◆ **DESCRIPTION OF THE TASK**: Pull every line with "will" from the data below and copy it.

◆ **Records from a data collection**:
________________
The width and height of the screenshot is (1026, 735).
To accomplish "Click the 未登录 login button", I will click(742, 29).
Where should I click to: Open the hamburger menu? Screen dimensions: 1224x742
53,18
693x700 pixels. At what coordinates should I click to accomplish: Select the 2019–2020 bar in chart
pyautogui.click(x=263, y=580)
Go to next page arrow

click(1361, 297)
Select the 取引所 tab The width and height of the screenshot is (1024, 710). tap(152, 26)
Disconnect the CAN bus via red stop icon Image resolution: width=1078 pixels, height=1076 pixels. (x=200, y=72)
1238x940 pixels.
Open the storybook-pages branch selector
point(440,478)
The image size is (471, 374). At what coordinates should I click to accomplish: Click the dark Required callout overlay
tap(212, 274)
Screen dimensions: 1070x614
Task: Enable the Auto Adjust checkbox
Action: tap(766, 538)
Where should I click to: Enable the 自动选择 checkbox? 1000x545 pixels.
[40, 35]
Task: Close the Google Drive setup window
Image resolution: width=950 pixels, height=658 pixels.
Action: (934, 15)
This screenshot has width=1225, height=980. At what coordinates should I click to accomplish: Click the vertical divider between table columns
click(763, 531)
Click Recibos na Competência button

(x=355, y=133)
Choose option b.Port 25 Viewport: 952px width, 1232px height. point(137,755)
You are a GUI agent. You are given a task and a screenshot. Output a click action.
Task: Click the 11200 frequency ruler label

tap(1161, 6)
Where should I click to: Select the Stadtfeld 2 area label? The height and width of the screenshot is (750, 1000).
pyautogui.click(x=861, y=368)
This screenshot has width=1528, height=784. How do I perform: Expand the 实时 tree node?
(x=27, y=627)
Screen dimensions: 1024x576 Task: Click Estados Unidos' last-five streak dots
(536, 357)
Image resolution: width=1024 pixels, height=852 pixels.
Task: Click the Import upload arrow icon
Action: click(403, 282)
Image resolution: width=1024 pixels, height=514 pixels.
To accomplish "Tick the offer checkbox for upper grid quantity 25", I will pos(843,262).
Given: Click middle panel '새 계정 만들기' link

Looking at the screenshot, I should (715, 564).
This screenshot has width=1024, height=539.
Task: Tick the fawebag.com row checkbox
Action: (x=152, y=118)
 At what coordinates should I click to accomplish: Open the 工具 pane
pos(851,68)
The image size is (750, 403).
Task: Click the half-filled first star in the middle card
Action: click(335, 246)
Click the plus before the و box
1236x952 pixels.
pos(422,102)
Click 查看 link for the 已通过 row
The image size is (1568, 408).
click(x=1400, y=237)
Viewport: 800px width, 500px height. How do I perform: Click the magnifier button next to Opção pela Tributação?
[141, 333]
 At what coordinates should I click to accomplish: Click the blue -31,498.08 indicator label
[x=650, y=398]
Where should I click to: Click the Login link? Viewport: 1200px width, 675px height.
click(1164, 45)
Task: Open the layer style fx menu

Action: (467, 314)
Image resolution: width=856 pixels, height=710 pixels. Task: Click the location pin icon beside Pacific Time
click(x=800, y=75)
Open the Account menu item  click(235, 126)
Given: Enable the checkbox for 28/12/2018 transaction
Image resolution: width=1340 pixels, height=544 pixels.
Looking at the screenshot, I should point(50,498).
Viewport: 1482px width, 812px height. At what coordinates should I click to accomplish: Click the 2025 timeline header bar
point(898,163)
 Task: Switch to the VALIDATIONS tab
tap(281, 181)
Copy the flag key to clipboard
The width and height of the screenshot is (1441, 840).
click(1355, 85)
________________
◆ **OUTPUT OF THE TASK**:
To accomplish "Click the 未登录 login button", I will click(742, 29).
To accomplish "Tick the offer checkbox for upper grid quantity 25", I will pos(843,262).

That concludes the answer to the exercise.